Make sure you’re as diversified as you think you are
Most investors know the benefits of diversification. Spreading your money across industries, broad sectors or different countries helps lessen the risk of losses in a particular area. In a volatile market, losses may be even less predictable. Few could say, for instance, that they saw Meta’s historic drop coming.

The trouble is, many investors may think they’re diversified. But dig in under the hood, and you’ll find more of the same, same, same across a portfolio.

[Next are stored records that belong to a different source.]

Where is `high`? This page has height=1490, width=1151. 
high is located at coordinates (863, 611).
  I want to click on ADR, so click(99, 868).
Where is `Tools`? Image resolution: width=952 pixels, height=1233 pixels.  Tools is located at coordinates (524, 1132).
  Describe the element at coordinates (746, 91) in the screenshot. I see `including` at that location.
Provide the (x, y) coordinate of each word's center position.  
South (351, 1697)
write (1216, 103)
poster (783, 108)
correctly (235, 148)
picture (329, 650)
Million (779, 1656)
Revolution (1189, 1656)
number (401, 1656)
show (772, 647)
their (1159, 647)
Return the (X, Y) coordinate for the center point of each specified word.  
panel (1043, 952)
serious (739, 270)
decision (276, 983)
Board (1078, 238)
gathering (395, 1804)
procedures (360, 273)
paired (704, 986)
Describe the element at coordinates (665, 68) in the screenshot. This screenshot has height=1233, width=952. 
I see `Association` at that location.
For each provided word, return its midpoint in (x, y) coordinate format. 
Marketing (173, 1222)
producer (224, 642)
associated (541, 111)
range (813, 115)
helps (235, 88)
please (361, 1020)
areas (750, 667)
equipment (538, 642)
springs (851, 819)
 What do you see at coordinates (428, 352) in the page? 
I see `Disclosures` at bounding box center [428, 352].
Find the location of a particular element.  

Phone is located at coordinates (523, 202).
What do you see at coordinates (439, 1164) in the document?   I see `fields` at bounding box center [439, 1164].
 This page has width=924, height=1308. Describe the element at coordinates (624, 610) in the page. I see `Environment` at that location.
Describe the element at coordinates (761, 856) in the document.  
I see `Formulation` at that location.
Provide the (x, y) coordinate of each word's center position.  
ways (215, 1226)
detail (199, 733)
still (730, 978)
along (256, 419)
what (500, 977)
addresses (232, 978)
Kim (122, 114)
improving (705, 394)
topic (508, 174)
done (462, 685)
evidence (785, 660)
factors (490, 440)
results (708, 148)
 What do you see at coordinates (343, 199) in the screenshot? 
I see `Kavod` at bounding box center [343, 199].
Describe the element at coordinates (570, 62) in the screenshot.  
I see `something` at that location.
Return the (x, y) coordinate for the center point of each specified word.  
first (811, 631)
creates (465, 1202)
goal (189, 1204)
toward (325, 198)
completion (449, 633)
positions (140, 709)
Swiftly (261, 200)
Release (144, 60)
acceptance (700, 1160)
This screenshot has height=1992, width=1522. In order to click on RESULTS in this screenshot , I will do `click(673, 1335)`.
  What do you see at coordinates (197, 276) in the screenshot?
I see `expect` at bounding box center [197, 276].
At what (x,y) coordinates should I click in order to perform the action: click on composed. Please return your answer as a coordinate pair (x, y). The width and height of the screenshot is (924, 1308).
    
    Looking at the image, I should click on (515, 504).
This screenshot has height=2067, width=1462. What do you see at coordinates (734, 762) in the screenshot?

“One major misconception about volatility is the narrative around the S&P 500,” said Craig Toberman, founder of Toberman Wealth in St. Louis. “The S&P 500 as commonly discussed is ‘market-cap-weighted.’ That is, there is no rebalancing feature built into the index. When stocks go up in price they, by definition, take on a greater share of the composition of the index.”

This means that an exchange-traded fund that tracks the index — often viewed by investors as a surefire way to diversify — can be heavily weighted toward the largest companies. Toberman points out that right now in the Vanguard S&P 500 ETF, the top 10 companies make up over 30% of the fund. Many of those companies are in the tech sector and include not just Meta but also Apple Inc., Microsoft Corp. and Tesla Inc.

It’s not just ETFs. Many retirement funds that many Americans assume are diversified are heavily weighted tech. A handful of mega-cap tech stocks make up more than 45% of some of the most popular funds in retirement plans, according to data compiled by Bloomberg.

Toberman recommends that investors consider S&P funds with an “equal-weighted” basis. Within such funds, every stock has just 1/500th of the weighting. This means that the top 10 hold just 2% of the fund. Such funds may have higher fees than their market-cap-weighted peers because they require a bit more management, Toberman said.

Another thing to consider is buying smaller companies, balancing out those with ginormous valuations.

Be careful with the label ‘low volatility’
Other exchange-traded funds claim to offer protection from wild market swings, but they have varying degrees of effectiveness.

The “low-volatility ETFs” include stocks whose prices have historically fluctuated the least, typically heavy in defensive sectors such as utilities and consumer staples.